Sul campo, come era prevedibile, hanno vinto gli inglesi 6-2. La partita dei diritti non ha invece avuto storia. Il coraggio dei calciatori iraniani sarà una delle pagine da ricordare dei discussi e discutibili Mondiali qatarioti. Non hanno cantato l’inno nazionale. Tesi, in silenzio, alcuni commossi: così, platealmente, hanno deciso di manifestare il dissenso nei confronti del regime violento, sanguinario, degli ayatollah, che va avanti da mesi tra omicidi (sono morte 419 persone secondo Human Rights Activists) e repressioni.

Non tutti in tribuna hanno apprezzato, sono piovuti fischi, ma c’è stata anche una donna, in un gruppo di tifose iraniane inquadrate dalle telecamere, che è scoppiata in lacrime. In Iran lo stadio le sarebbe stato vietato.

Diversi giocatori della nazionale avevano preannunciato che ci sarebbero stati gesti a sostegno dei manifestanti. Il portiere Hosseini, poi uscito per uno scontro fortuito con un compagno, aveva espresso le condoglianze alle famiglie delle vittime del regime. La sua foto-profilo sull’account Instagram e quella dell’attaccante Vahid Amiri sono nere in segno di lutto.

IL BOICOTTAGGIO DELL’INNO prima del via alla gara con gli inglesi è solo l’ultima tappa del dissenso espresso da buona parte degli atleti iraniani. Zobeir Niknafs, centrocampista dell’Esteghlal (campione d’Iran) si è fatto immortalare mentre si rasava i capelli, gesto-simbolo della protesta popolare. La squadra ha protestato contro le violenze sulle donne anche in un’amichevole prima della Coppa del Mondo in Qatar, contro il Senegal, con i giubbotti neri durante l’inno a coprire le insegne nazionali. Poi con il Nicaragua le prove generali dell’ammutinamento silenzioso di ieri, alle note dell’inno.

La reazione dei tifosi iraniani sugli spalti al silenzio dei calciatori sull’inno nazionale (Ap)

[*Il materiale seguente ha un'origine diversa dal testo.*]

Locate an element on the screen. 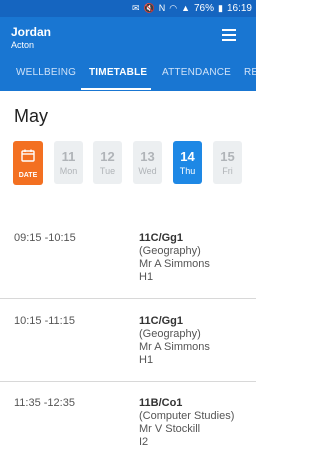  month-title: May is located at coordinates (32, 116).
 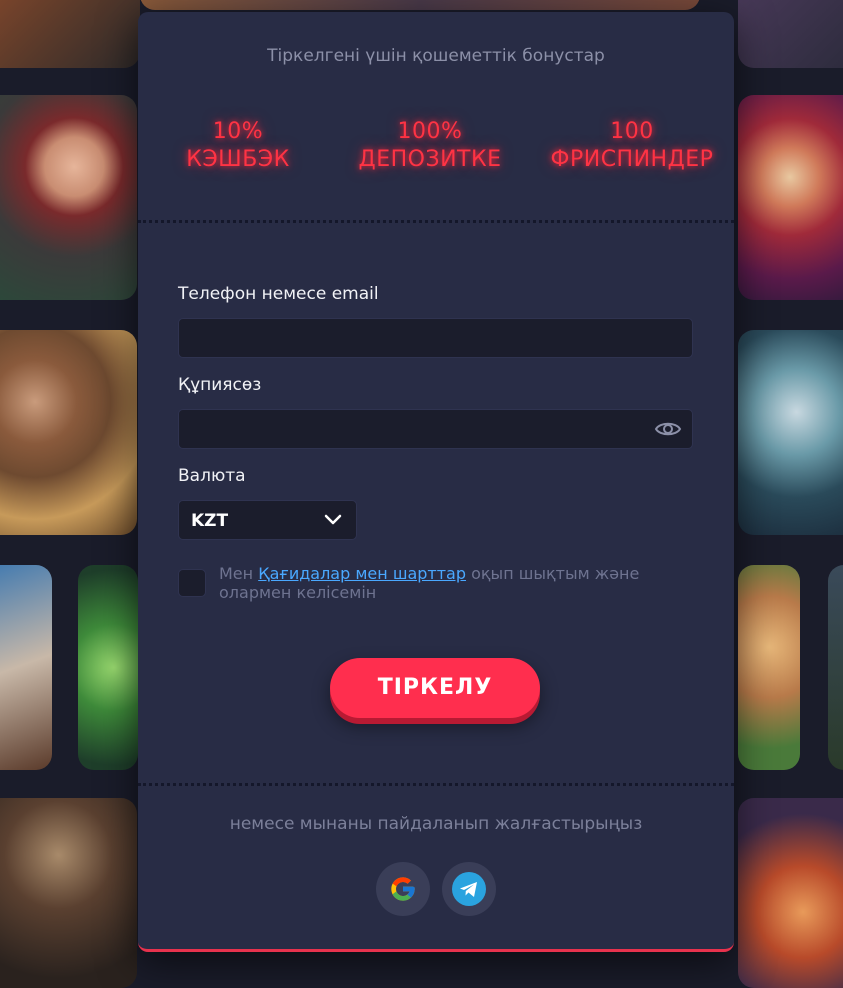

Nel corso della partita con gli inglesi ha trovato spazio per qualche minuto anche Sardar Azmoun, il più forte attaccante asiatico dai tempi del mito Ali Daei, che si è visto ritirare il passaporto dal governo iraniano. Azmoun, che gioca nel Bayer Leverkusen, è stato uno dei primi calciatori della nazionale ad invitare attraverso il suo profilo Instagram da 5 milioni di follower alla difesa delle donne ad ogni costo. Non si è a conoscenza mentre scriviamo delle eventuali ripercussioni al “silenzio” inscenato sul campo ieri, ma il rischio è alto: Teheran non ha mai tollerato atleti indisciplinati a rappresentare la Repubblica islamica.

DI SICURO È STATA ENORME – in termini di coraggio e consapevolezza del momento storico che richiederebbe gesti forti – la distanza tra i calciatori iraniani e i colleghi inglesi. Poche ore prima l’Inghilterra aveva deciso di innestare la retromarcia sulla fascia con i colori arcobaleno e la scritta One Love sul braccio del capitano Harry Kane, in onore della comunità Lgbt. Appena la Fifa ha minacciato ripercussioni, punizioni anche soft (l’ammonizione automatica dei calciatori), la federcalcio inglese si è affrettata a spiegare che non era possibile portare avanti quel tipo di protesta.

Si sono così, di colpo, raffreddate le istanze solo in apparenza bellicose anche di Galles, Svizzera, Olanda, Germania, Danimarca. Calciatori anestetizzati dal potere della Fifa, che su questo ieri è stata condannata anche da Amnesty International. Kane, così come il portiere della Germania Manuel Neuer e altri capitani di nazionali europee, si erano detti pronti a subire le conseguenze di un gesto simbolico. L’ardimento però è subito sparito. La fascia l’ha indossata Alex Scott, presentatrice della Bbc. La Fifa invece ha bloccato un collega statunitense che intendeva indossare una maglia arcobaleno in tribuna per la partita di ieri sera, Stati uniti-Galles.